Balçiçek Pamir
(Habertürk, 16 Mayıs 2012)
Beni alsınlar çoluk çocukla uğraşmasınlar!
Hay o telefonu etmez olaydım...
Sana ne Balçiçek, sana ne...
Üstüne vazife mi?
Telefonu kapattıktan sonra tam da bu histeydim...
Oysa üstüme vazife...
Bir tarafım gazeteci. Haber doğru mu değil mi, detayları nedir öğrenmem lazım...
Diğer tarafım dost... Adam benim için çok kıymetli... Hayata karşı duruşunu, tavrını, bakış açısını saygıyla izlediğim isimlerden biri... Yürekli üstelik! Öyle yalan dolan değil söyledikleri, savundukları, yüksek sesle dile getirdikleri... Bırakın beni, bu ülke için önemli bir isim o...
Karşıt Görüş isimli tartışma programımın ilk konuğuydu... Onun da ilk yayınıydı. 3-4 yıl önce bir araya geldik, sonrasında defalarca buluştuk çeşitli ortamlarda... Sık sık arayıp fikir danıştım, üşenmedi, anlattı, anlattı, açıkladı, tekrar anlattı. Sadece bana değil ki, herkese anlattı... Ramazanda lüks tüketimi protesto edip yer sofralarında iftar yaparken de büyüktü, 1 Mayıs'ta Müslümanları o meydana örgütlediği içinde eli öpülesiydi...
Belki de kimsenin yapamadığını o yapmaya cesaret etmişti. Kutuplaşmanın önüne geçmenin, ötekileştirmeyi engellemenin tek yolu o ve onun gibi adamlardan geçiyordu da bizlerin haberi yoktu. Neyse uzatmayayım, sizler onu yakından tanıyorsunuz, biliyorsunuz, hatta seviyorsunuz. Ben çevremde onu sevmeyene pek rastlamadım. Söylediklerinden rahatsız olan da "En azından merttir, özü sözü birdir" diyor. Eh bu da bir şeydir tabii.
*
İki gün önce İhsan Eliaçık'ı aradım. 1 Mayıs ta çıkan olaylar yüzünden polis kapsamlı bir gözaltı gerçekleştirmişti ve iddiaya göre yazar İhsan Eliaçık'ın kızı da gözaltına alınan isimler arasındaydı. Siz olsanız ne yaparsınız? Arar mısınız?
Aradım. Önce söylediklerime kısa yanıtlar verdi, anlamamış gibiydi, ardından benim aklım başıma geldi. Adam bilmiyor ki kızının gözaltına alındığını!
Düşünsenize, bir baba ne hisseder o anda... Gazetecinin biri telefonda anlatıyor da anlatıyor... O kadar üzüldüm, o kadar perişan oldum ki, teselli etmek yine ona düştü.
"Sakin ol!" dedi: "Şimdi sakin sakin anlat, neredelermiş?"
============================================================
## Alıştırmalar
#1 Seçilmiş bölümde yazarın tartışma programının adı nedir?
#2 Seçilmiş bölümde "Karşıt Görüş isimli" sözlerinden "bir şeydir tabii." sözlerine kadar uzanan kısmı olduğu gibi kopyalayın.

## Gösterilen öğeler
============================================================
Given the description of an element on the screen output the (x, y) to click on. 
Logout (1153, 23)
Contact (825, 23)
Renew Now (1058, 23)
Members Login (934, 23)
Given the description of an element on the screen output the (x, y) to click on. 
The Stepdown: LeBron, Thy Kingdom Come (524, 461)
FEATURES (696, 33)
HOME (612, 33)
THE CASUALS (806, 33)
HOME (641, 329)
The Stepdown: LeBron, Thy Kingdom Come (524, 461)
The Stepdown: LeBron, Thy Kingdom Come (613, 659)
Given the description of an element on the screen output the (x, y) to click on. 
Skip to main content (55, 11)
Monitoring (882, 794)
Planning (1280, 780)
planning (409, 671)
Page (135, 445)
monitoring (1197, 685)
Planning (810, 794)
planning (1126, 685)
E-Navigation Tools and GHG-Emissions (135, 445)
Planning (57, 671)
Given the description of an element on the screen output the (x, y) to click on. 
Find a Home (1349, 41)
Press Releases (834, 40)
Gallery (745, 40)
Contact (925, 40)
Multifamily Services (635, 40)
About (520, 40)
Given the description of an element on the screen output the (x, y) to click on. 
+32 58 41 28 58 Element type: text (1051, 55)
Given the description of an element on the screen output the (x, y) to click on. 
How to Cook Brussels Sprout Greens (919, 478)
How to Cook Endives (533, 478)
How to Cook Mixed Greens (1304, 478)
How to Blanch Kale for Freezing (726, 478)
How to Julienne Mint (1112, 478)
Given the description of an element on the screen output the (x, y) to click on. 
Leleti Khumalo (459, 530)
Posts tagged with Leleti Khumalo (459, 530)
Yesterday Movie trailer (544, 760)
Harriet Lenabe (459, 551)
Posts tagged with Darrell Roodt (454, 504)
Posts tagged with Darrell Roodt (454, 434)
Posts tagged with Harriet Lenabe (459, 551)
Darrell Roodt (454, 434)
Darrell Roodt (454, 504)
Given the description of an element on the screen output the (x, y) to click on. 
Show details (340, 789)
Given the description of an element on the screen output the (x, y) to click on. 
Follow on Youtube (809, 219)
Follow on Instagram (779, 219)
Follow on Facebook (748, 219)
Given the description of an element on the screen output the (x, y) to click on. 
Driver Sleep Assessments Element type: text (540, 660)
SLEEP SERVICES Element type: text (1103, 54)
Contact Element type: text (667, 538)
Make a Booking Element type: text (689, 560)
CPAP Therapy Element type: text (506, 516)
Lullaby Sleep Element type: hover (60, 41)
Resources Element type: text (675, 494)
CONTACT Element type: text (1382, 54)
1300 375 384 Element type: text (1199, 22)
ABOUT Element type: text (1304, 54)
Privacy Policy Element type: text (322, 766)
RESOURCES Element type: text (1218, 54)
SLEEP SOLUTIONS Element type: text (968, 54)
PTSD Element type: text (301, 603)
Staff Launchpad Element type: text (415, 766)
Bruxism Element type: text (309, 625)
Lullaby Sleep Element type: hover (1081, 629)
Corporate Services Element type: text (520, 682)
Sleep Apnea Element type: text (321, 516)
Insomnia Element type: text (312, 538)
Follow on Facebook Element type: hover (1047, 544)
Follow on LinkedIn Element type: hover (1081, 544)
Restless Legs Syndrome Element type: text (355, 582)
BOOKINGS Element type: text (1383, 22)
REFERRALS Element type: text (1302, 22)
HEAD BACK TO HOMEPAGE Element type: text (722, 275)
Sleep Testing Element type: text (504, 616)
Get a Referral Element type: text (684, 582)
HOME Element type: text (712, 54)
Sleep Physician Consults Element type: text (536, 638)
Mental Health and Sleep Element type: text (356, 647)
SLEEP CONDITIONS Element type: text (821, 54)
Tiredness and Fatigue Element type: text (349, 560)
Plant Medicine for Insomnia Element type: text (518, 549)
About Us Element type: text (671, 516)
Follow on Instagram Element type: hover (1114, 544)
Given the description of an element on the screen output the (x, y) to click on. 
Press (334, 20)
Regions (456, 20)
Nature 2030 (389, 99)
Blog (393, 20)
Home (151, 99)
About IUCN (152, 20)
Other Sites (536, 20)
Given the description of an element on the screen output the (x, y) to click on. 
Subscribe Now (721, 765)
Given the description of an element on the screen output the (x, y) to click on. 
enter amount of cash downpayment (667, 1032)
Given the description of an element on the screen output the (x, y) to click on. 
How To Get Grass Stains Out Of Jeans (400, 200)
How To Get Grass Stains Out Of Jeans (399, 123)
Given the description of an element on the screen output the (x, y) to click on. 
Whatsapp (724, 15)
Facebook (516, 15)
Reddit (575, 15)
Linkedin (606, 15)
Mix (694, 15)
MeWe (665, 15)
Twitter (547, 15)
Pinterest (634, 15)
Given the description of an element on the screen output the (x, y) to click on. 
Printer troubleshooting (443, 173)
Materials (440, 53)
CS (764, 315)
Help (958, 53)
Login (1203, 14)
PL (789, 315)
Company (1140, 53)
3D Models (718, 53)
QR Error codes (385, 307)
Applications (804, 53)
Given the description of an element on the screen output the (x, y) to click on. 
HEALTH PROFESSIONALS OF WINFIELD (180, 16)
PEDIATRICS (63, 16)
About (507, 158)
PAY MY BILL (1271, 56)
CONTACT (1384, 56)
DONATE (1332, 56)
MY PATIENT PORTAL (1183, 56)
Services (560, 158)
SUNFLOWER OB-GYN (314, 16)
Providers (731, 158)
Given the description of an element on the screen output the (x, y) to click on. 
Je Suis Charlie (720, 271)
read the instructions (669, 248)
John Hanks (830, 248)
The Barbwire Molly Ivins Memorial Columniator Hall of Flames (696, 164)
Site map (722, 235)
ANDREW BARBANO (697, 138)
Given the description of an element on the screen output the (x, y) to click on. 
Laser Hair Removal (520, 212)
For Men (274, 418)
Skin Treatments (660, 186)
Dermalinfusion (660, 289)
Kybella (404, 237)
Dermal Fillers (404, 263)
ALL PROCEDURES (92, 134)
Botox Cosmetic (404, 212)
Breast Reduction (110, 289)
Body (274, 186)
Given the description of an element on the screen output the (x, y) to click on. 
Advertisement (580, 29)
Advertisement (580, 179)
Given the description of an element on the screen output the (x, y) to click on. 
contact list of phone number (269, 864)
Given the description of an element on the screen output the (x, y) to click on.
============================================================
## Çözümlü yanıtlar
#1 Karşıt Görüş.

#2
Karşıt Görüş isimli tartışma programımın ilk konuğuydu... Onun da ilk yayınıydı. 3-4 yıl önce bir araya geldik, sonrasında defalarca buluştuk çeşitli ortamlarda... Sık sık arayıp fikir danıştım, üşenmedi, anlattı, anlattı, açıkladı, tekrar anlattı. Sadece bana değil ki, herkese anlattı... Ramazanda lüks tüketimi protesto edip yer sofralarında iftar yaparken de büyüktü, 1 Mayıs'ta Müslümanları o meydana örgütlediği içinde eli öpülesiydi...
Belki de kimsenin yapamadığını o yapmaya cesaret etmişti. Kutuplaşmanın önüne geçmenin, ötekileştirmeyi engellemenin tek yolu o ve onun gibi adamlardan geçiyordu da bizlerin haberi yoktu. Neyse uzatmayayım, sizler onu yakından tanıyorsunuz, biliyorsunuz, hatta seviyorsunuz. Ben çevremde onu sevmeyene pek rastlamadım. Söylediklerinden rahatsız olan da "En azından merttir, özü sözü birdir" diyor. Eh bu da bir şeydir tabii.